Vardanyan was Karabakh's number two official from late 2022 to February 2023. Seven months later, Azerbaijan recaptured the stronghold where ethnic Armenians had enjoyed three decades of de facto independence since breaking away. from the control of Baku in war after the collapse of the Soviet Union.

Vardanyan was arrested when he fled as part of a mass exodus of about 100,000 Armenians from the mountainous region.

According to Azerbaijani prosecutors, fifteen other people, including several former Karabakh leaders, are also facing trial on various charges including genocide and war crimes.

The charges against Vardanyan, all of which he denies, include torture, running guns, extorting people by force, seizing power by force, and plotting and waging an aggressive war.

“During the investigation, Ruben Vardanyan's rights to legal protection, the use of his preferred language, and other procedural rights were ensured,” prosecutors said in a statement, adding that he had full access to materials of the case.

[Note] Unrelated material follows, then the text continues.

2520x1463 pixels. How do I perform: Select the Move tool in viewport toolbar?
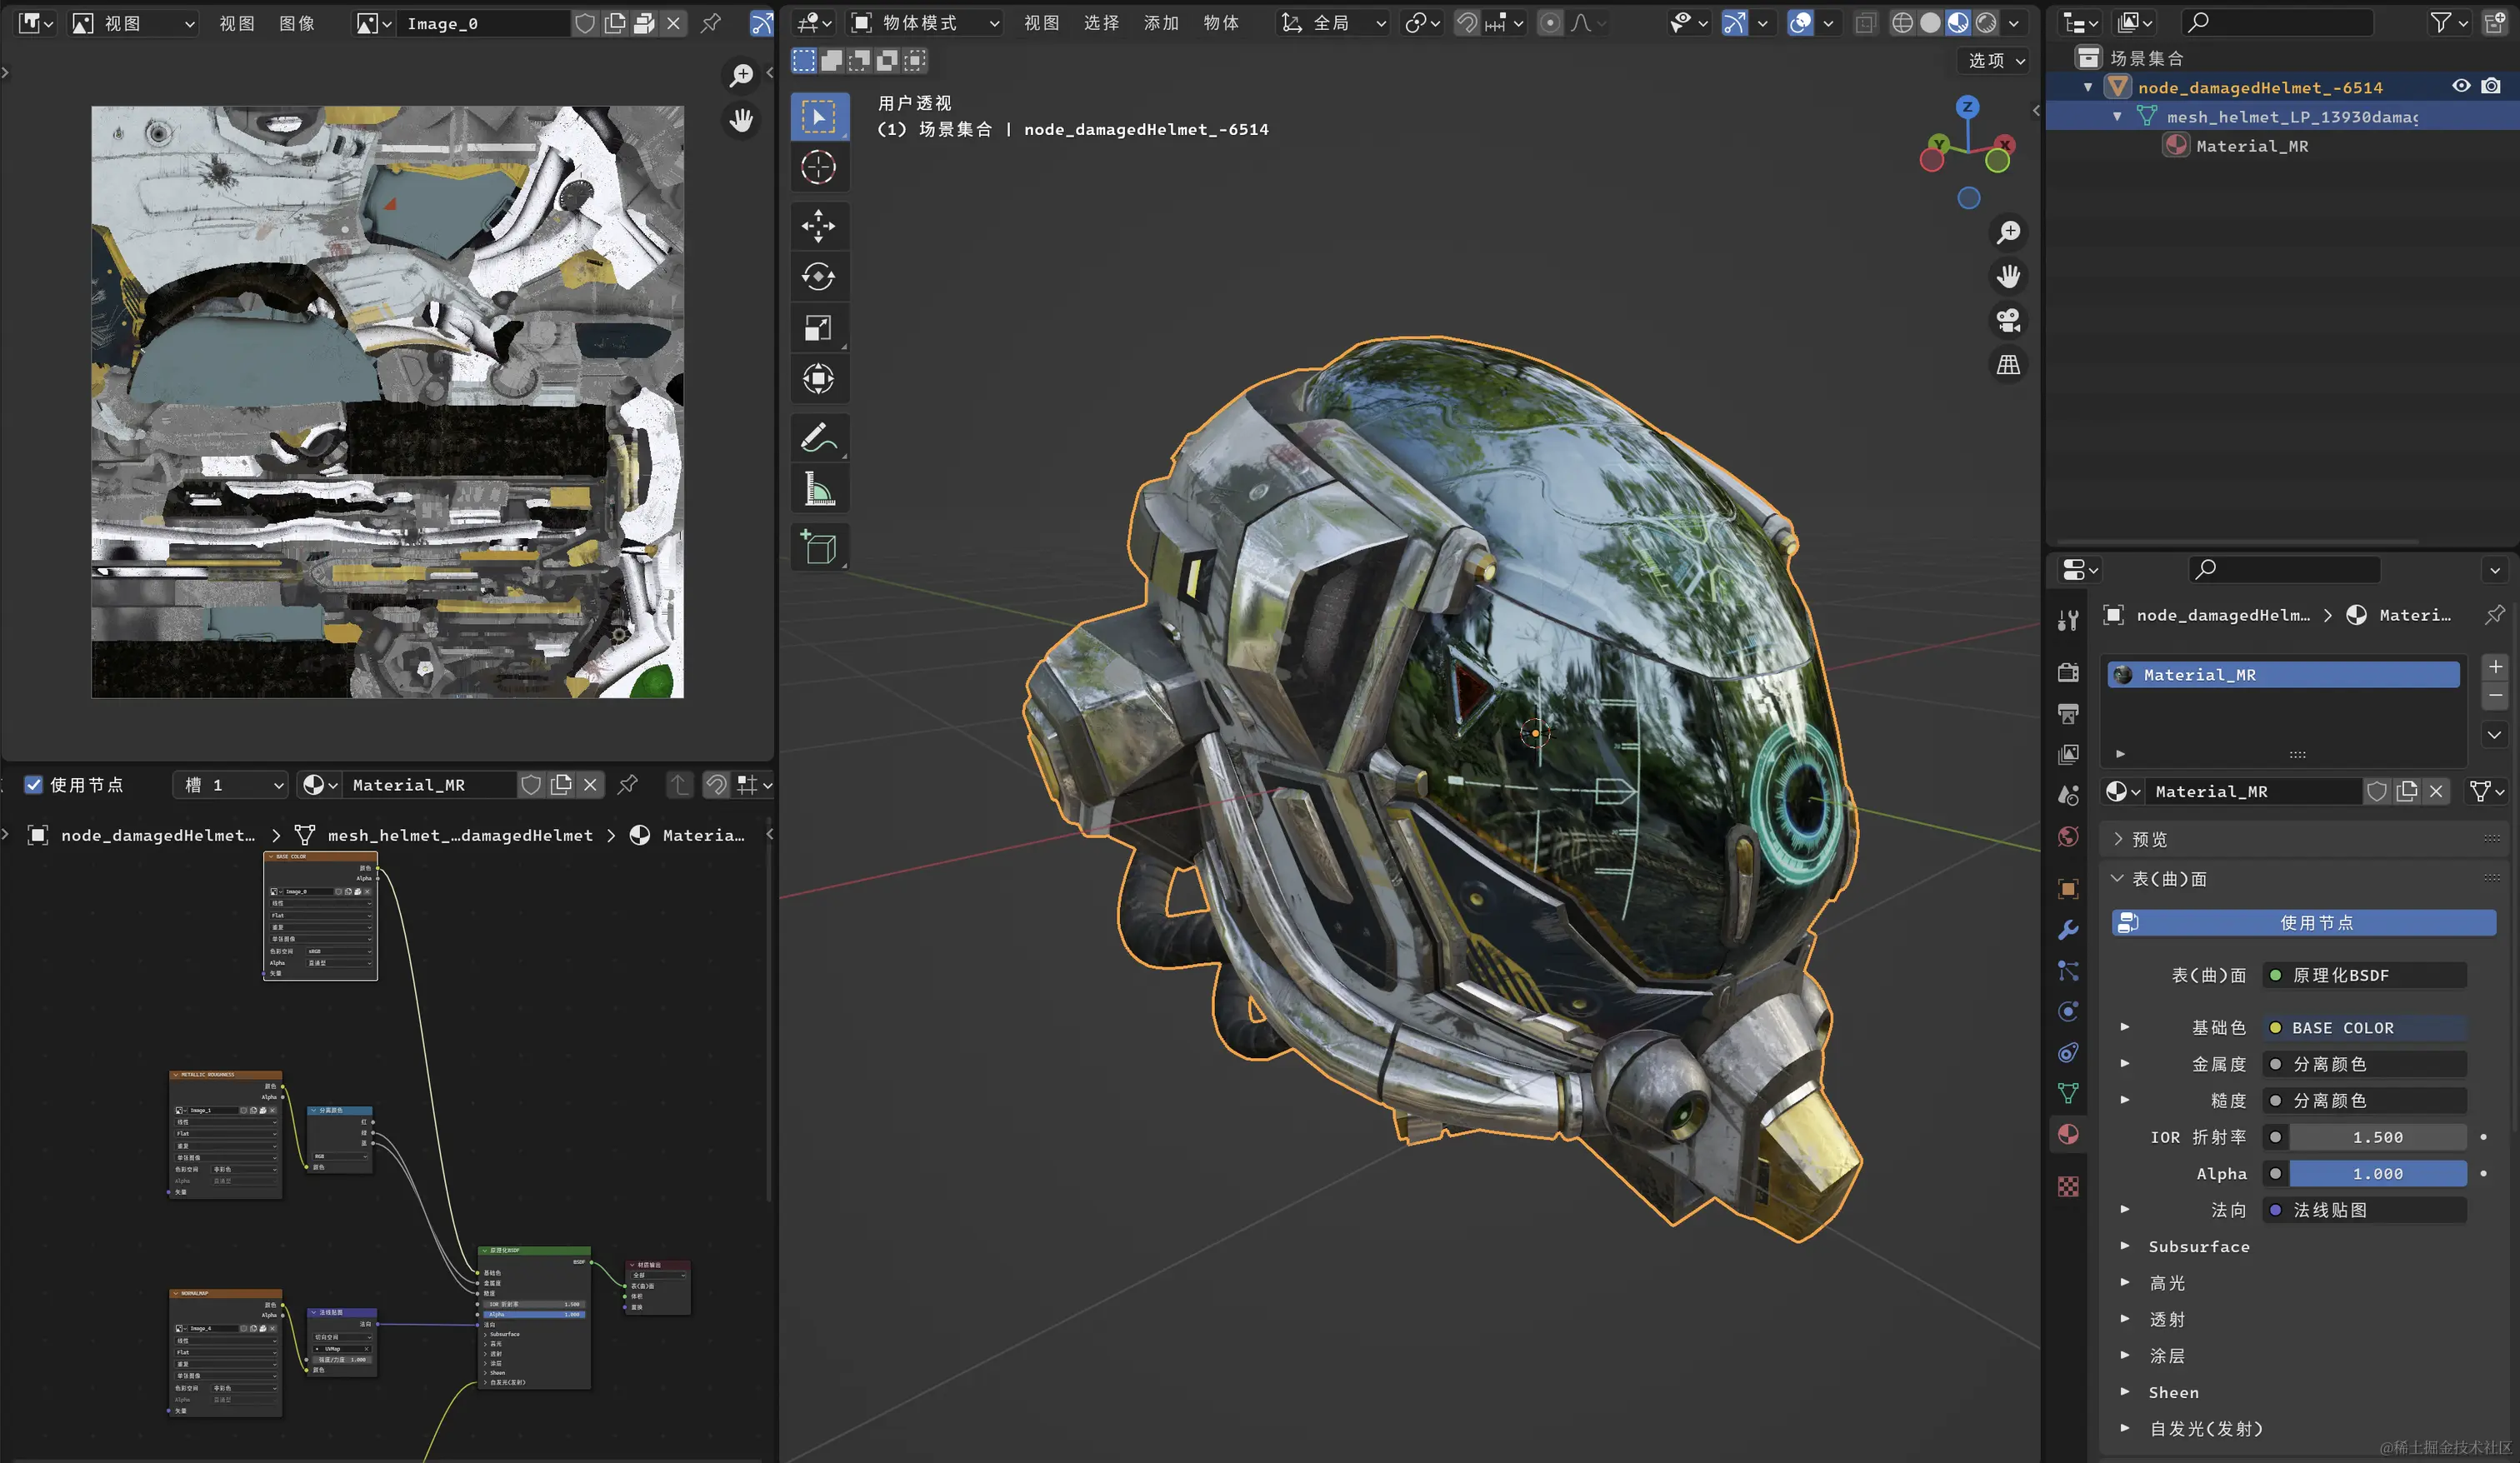[818, 226]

In a statement sent by his family on Telegram, Vardanyan disputed it.

“I have been told that I am facing 42 charges, some of which carry sentences up to life imprisonment. However, I have not been given the opportunity to fully review the official charge,” he said.

He said that the 422 volumes of the criminal case against him were handed to him and his lawyer on December 9 in Azerbaijani, a language he does not speak.

Vardanyan said he was detained for more than 470 days, including 340 in solitary confinement and 23 in a punishment cell. But he said that he did not harbor anger or hatred, and that he wanted “real peace” between Armenians and Azerbaijanis.